Daily Roundup for 2008-03-25

  • Regions of the West Coast and Midwest moved ahead of Washington as top destinations for venture capital in recent years, as the local venture economy grew more slowly than the national average, a Washington Post analysis shows. In 2001, the year the technology bubble popped, Washington ranked sixth among top destinations for venture capital, after Silicon Valley, New England, the New York metro area, Texas and the Southeast. Last year, it was ranked 10th, overtaken by the Northwest, San Diego, the Midwest and Los Angeles/Orange County.
  • Scroll the list of the 10 most popular Web sites in the U.S., and you’ll encounter the Internet’s richest corporate players — names like Yahoo, Amazon.com, News Corp., Microsoft and Google. Except for No. 7: Wikipedia. And there lies a delicate situation. With 2 million articles in English alone, the Internet encyclopedia ”anyone can edit” stormed the Web’s top ranks through the work of unpaid volunteers and the assistance of donors. But that gives Wikipedia far less financial clout than its Web peers, and doing almost anything to improve that situation invites scrutiny from the same community that proudly generates the content.

  • Board communication has been the topic of a handful of conversations over the past few weeks as several of the companies I work with have grappled with both the right level of communication as well as the correct forum for certain board level discussions and decisions. Although there are a handful venues in which boards communicate, fundamentally they fall into one of two categories: conversations between a subset of the board (often just the CEO and an individual board member) and those that involve the full board.

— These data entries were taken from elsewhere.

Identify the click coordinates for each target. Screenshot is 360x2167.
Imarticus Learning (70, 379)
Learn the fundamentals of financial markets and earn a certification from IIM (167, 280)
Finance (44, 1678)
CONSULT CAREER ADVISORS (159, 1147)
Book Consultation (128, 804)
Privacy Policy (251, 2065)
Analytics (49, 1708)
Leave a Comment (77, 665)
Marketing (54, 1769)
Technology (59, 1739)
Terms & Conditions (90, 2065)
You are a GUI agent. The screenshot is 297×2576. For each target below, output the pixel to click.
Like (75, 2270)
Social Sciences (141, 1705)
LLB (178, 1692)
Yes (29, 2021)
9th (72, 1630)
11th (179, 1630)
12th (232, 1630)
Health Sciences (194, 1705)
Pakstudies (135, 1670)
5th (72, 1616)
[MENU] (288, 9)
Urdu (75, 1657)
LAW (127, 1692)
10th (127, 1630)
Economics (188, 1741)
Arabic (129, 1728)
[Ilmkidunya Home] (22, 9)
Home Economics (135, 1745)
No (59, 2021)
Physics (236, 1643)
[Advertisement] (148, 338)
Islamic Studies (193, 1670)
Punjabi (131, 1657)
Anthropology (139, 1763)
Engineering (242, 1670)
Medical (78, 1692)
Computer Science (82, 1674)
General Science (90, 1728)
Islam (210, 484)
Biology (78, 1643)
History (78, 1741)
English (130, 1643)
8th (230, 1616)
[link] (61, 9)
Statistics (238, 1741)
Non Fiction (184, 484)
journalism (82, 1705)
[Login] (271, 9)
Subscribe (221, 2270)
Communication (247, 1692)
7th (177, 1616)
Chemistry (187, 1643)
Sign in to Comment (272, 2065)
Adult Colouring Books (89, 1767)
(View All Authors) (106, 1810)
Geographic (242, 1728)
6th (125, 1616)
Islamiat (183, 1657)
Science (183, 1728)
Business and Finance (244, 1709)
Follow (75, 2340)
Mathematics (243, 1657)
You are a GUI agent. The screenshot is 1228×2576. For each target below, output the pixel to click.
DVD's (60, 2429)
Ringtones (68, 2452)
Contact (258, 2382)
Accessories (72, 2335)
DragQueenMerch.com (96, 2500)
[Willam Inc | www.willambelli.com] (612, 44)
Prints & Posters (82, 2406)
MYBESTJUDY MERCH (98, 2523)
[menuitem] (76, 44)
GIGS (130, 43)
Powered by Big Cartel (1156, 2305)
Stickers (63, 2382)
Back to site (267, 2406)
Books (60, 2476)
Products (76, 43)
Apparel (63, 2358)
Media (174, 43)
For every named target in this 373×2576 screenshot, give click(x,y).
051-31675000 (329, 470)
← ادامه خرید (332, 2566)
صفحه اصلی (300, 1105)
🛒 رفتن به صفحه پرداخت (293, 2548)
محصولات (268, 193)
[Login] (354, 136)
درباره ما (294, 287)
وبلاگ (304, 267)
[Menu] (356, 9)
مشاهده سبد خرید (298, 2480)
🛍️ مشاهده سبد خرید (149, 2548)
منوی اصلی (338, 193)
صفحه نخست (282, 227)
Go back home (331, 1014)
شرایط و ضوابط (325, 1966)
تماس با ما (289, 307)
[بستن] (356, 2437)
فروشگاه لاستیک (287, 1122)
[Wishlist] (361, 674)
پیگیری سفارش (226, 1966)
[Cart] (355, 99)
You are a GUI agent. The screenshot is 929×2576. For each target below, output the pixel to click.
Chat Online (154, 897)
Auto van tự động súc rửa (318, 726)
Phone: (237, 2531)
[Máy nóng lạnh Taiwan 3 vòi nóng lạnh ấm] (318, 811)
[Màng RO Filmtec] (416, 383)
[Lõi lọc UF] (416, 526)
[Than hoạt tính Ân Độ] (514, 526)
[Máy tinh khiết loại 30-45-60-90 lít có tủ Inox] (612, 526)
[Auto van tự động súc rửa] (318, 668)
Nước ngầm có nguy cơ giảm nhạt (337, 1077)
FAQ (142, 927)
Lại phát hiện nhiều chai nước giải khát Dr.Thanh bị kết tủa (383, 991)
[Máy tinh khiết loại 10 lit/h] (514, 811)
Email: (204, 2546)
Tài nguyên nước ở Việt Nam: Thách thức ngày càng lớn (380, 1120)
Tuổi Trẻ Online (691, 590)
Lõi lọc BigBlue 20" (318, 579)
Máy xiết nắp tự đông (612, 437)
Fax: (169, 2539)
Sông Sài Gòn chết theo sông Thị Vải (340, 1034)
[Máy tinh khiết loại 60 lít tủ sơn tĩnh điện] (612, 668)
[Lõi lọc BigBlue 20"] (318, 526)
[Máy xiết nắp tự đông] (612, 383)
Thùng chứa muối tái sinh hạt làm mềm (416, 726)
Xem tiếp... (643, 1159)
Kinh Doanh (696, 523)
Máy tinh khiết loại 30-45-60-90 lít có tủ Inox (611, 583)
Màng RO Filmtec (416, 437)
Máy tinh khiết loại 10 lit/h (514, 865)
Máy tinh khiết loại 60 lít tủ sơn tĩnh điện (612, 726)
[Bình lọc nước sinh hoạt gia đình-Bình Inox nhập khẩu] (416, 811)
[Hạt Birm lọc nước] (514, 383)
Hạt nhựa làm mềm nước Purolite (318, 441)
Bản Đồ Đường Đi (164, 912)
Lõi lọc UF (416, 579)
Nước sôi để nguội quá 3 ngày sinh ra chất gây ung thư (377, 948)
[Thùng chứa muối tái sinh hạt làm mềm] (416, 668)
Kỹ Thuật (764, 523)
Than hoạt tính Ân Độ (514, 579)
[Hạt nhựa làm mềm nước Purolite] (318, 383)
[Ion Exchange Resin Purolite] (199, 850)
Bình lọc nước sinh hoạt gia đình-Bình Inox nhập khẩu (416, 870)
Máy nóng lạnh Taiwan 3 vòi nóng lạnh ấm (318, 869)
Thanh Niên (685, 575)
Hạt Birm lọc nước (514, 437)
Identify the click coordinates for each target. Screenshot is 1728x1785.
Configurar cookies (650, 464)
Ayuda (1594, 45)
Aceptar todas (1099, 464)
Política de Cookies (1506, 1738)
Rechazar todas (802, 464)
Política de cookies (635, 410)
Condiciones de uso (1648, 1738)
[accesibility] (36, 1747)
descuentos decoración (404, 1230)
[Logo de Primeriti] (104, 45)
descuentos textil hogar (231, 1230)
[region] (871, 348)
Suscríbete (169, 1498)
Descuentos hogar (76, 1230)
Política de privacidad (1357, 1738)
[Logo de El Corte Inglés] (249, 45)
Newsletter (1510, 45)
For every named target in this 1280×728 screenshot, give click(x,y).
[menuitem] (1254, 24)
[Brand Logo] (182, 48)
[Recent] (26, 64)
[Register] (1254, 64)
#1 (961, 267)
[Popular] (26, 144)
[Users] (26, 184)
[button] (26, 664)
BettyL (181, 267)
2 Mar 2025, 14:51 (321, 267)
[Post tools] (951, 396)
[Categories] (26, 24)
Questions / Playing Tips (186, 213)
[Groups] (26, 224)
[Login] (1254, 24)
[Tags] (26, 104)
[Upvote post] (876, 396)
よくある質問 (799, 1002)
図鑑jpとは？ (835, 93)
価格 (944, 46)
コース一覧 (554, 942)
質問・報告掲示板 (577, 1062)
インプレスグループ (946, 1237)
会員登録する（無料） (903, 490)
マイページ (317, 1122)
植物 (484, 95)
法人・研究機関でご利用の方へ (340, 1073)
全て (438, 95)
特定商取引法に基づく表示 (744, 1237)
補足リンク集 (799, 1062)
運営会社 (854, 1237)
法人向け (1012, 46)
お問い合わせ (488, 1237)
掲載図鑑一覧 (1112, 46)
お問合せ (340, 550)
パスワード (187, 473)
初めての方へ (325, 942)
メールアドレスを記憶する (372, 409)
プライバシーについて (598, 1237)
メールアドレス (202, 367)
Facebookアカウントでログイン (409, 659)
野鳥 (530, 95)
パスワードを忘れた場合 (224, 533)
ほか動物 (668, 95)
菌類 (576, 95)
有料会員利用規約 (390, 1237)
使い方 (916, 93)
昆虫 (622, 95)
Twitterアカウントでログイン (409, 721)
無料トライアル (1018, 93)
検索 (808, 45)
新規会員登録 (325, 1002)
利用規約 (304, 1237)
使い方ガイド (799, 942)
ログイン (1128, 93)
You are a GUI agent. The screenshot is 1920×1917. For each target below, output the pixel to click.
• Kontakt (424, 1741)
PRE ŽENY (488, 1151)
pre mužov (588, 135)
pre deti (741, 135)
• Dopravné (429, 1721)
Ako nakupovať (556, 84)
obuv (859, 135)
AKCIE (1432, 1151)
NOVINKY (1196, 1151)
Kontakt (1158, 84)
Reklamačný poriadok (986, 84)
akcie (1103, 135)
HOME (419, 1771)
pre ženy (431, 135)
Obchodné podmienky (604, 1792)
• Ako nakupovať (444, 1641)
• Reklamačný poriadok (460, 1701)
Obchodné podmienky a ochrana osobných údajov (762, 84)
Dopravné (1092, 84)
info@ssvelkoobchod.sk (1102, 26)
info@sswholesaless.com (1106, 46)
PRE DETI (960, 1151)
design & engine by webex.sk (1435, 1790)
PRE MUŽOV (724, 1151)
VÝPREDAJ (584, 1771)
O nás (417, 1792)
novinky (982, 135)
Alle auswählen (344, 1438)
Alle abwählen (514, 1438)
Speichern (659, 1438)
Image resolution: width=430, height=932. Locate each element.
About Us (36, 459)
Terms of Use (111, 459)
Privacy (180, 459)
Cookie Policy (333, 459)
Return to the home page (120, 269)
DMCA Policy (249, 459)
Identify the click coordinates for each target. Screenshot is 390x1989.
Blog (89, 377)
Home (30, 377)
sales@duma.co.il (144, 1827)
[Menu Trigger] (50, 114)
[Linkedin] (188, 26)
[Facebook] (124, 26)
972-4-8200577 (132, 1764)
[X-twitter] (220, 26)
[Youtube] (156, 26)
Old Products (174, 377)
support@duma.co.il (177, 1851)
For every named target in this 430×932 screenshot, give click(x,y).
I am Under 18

  • The New York Times reported yesterday on a New York state bill that would make it a crime to use personal information for advertising without consumers’ consent—punishable by a fine. That sounds like a potentially serious blow to online advertisers. But it could be a blessing in disguise, according to David Hallerman, a senior analyst at eMarketer.
  • Google plans to roll out enhancements to its online spreadsheet program, including the ability to display data in new ways using lightweight "gadgets" and to notify users via e-mail when data is changed. The enhancements, expected to go live either late Tuesday or early Wednesday, will be extended later to the other Google Docs components: the word processor and presentation applications. The gadget feature will let third-party developers and Google create new features for the spreadsheet application in a componentized way, said Jonathan Rochelle, senior product manager for Google Docs.
  • A 21-year-old could face up to 10 years in prison in the U.S. after pleading guilty to installing advertising software on PCs located around Europe without permission. Robert Matthew Bentley, of Panama City, Fla., is scheduled for sentencing May 28 in U.S. District Court for the Northern District of Florida. He could also face a fine of up to $250,000.
  • The Internet presents a real dilemma for parents with younger children. On the one hand, it’s filled with fun and wholesome sites for kids, and lots of educational material. On the other, it teems with inappropriate content and potentially dangerous means of communicating with strangers. There are tools for dealing with the problem, most commonly, filtering software that attempts to bar sexual, violent and other objectionable material. But these can frustrate kids and parents, by either blocking too many things or not blocking enough. This week marks the launch of a parental-control service with a somewhat different approach. It’s called KidZui, and it aims to offer kids a safe subset of the Internet where they can roam freely without triggering parental worry. KidZui, for children ages 3 to 12, hopes to emphasize the positive, rather than the negative.
  • UK online advertising is still going strong. The UK leads Europe in terms of total online advertising spending. The total rose by over 30% in 2007 and it will rise another 27% in 2008. Moreover, online advertising spending in the UK will continue to show double-digit annual growth through 2010, and will approach £5 billion ($8.7 billion) in 2012.
  • The US Internet population remains firmly skewed toward females. In 2008, 100.4 million females and 93.5 million males will go online at least once a month, according to eMarketer’s latest estimates. In 2012 females will outnumber males online by more than 8 million.